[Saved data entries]
※ ※ ※

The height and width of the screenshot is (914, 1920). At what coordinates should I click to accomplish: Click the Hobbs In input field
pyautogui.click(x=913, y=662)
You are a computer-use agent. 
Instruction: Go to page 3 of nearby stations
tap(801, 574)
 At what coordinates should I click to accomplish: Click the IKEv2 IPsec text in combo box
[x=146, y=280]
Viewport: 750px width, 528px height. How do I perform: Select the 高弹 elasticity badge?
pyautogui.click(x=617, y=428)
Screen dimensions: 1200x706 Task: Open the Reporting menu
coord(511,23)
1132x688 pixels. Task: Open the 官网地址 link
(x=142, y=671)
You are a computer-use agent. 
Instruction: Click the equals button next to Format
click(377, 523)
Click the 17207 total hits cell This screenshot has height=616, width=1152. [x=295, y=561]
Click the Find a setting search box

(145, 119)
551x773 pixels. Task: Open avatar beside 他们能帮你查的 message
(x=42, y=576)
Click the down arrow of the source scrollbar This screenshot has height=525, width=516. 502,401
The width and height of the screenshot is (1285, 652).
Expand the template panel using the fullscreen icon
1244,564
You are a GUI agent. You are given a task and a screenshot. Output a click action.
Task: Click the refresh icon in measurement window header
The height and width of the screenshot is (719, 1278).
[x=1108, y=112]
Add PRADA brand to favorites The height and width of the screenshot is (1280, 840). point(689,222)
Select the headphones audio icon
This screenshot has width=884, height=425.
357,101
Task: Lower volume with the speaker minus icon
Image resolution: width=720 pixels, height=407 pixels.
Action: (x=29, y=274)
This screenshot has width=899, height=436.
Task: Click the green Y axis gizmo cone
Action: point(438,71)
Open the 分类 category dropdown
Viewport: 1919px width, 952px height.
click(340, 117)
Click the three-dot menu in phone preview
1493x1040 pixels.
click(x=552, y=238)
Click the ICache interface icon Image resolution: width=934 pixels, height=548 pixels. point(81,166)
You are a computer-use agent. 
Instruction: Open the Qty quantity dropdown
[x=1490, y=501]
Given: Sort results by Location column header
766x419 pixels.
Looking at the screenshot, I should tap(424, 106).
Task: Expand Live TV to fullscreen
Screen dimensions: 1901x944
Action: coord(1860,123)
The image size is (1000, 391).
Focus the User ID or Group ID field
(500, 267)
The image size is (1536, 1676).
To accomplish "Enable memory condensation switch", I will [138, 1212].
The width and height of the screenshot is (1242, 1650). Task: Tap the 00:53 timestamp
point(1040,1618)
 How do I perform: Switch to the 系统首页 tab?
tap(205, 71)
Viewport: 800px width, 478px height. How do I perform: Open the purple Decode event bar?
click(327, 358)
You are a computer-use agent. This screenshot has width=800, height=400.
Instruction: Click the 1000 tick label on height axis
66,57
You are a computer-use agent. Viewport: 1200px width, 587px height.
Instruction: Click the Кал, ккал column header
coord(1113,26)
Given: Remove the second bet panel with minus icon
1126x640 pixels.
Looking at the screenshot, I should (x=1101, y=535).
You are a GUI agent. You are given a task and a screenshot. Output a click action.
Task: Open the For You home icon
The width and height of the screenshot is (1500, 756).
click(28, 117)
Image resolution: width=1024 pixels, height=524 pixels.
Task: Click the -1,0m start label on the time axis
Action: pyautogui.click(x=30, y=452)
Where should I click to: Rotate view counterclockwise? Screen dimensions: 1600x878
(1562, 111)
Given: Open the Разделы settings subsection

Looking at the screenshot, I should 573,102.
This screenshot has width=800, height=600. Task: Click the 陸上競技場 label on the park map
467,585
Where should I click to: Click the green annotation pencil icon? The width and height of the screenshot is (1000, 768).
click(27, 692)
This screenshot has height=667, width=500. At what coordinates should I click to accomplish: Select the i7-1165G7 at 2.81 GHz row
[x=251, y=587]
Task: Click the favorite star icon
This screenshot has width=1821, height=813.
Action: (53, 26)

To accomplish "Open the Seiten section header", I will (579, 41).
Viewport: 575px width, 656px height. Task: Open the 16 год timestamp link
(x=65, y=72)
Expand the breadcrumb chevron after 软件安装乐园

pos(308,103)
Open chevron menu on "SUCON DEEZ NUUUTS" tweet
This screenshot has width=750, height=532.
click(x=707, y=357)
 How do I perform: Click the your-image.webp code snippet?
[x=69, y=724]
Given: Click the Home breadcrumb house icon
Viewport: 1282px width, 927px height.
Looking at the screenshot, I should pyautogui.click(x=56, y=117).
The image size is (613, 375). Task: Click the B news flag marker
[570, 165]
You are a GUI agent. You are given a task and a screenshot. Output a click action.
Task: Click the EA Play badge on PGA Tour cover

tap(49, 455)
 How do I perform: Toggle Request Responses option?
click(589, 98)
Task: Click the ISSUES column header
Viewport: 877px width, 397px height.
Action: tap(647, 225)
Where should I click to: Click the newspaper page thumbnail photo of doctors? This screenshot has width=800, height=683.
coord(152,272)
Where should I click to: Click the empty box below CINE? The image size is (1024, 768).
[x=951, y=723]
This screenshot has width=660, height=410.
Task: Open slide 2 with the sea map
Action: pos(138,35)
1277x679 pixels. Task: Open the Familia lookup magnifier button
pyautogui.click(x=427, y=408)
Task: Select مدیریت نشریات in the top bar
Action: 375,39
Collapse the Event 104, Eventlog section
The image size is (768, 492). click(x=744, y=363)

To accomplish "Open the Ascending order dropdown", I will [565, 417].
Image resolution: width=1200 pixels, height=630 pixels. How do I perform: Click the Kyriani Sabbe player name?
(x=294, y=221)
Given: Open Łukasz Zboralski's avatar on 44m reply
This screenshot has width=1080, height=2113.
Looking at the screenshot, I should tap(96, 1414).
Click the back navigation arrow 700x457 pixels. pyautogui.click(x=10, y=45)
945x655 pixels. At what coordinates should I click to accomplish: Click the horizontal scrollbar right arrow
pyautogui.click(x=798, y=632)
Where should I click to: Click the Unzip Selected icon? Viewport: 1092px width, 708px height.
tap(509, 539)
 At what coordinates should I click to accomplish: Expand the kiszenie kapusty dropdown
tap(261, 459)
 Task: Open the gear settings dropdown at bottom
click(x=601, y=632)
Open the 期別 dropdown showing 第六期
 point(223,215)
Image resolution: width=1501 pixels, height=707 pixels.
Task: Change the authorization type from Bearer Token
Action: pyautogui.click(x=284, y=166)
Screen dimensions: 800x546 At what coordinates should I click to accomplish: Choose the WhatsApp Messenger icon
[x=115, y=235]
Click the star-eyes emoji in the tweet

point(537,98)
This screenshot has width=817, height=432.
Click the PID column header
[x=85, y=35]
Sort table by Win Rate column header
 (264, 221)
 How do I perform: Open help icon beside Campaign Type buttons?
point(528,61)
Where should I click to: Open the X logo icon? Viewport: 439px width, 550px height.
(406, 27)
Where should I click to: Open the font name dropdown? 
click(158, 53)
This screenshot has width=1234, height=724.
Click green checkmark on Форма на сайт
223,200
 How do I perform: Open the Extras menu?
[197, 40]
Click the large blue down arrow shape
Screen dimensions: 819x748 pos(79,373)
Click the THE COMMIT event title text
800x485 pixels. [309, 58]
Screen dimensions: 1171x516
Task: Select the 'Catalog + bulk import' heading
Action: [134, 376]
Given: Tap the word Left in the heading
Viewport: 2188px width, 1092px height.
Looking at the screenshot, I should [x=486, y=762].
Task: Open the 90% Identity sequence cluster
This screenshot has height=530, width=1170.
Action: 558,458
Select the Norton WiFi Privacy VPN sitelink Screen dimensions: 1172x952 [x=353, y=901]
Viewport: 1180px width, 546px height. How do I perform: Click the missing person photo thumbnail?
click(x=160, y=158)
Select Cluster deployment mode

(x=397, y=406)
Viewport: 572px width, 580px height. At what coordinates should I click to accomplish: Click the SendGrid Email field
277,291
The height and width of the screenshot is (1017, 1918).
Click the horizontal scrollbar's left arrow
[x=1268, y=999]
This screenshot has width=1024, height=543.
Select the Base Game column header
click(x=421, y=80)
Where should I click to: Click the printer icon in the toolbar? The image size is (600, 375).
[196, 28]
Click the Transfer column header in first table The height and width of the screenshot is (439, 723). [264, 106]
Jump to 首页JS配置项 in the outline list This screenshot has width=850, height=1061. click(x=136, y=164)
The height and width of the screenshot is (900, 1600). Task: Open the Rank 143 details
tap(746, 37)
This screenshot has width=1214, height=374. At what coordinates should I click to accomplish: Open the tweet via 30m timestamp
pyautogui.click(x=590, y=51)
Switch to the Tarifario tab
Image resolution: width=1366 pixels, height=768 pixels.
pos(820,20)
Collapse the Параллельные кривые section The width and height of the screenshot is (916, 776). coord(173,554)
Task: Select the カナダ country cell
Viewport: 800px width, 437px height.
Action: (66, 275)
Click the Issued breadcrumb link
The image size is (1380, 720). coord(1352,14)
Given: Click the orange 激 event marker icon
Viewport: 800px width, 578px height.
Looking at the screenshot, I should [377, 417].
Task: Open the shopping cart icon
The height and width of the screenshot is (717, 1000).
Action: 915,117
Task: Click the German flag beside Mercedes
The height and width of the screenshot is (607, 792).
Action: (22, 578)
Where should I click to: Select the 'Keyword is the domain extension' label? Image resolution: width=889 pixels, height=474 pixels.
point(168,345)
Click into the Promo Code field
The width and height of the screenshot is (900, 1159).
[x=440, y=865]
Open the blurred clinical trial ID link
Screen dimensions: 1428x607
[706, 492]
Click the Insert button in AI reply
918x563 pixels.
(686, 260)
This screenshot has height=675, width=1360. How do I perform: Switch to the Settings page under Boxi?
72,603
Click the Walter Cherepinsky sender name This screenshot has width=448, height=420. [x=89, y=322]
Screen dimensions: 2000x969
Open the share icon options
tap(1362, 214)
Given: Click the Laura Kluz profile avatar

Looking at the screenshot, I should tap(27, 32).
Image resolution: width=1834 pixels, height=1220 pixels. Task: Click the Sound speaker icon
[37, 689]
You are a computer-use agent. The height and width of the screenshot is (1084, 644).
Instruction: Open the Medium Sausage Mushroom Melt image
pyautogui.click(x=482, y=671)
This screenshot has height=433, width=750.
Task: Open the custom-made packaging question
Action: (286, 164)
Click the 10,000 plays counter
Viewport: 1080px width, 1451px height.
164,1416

※ ※ ※

### Task brief
The range runs from the line above containing "766x419 pixels." to the line containing "Task: Open the For You home icon", inclusive. Restate those lines word for word and no others.

### Response box
766x419 pixels.
Looking at the screenshot, I should tap(424, 106).
Task: Expand Live TV to fullscreen
Screen dimensions: 1901x944
Action: coord(1860,123)
The image size is (1000, 391).
Focus the User ID or Group ID field
(500, 267)
The image size is (1536, 1676).
To accomplish "Enable memory condensation switch", I will [138, 1212].
The width and height of the screenshot is (1242, 1650). Task: Tap the 00:53 timestamp
point(1040,1618)
 How do I perform: Switch to the 系统首页 tab?
tap(205, 71)
Viewport: 800px width, 478px height. How do I perform: Open the purple Decode event bar?
click(327, 358)
You are a computer-use agent. This screenshot has width=800, height=400.
Instruction: Click the 1000 tick label on height axis
66,57
You are a computer-use agent. Viewport: 1200px width, 587px height.
Instruction: Click the Кал, ккал column header
coord(1113,26)
Given: Remove the second bet panel with minus icon
1126x640 pixels.
Looking at the screenshot, I should (x=1101, y=535).
You are a GUI agent. You are given a task and a screenshot. Output a click action.
Task: Open the For You home icon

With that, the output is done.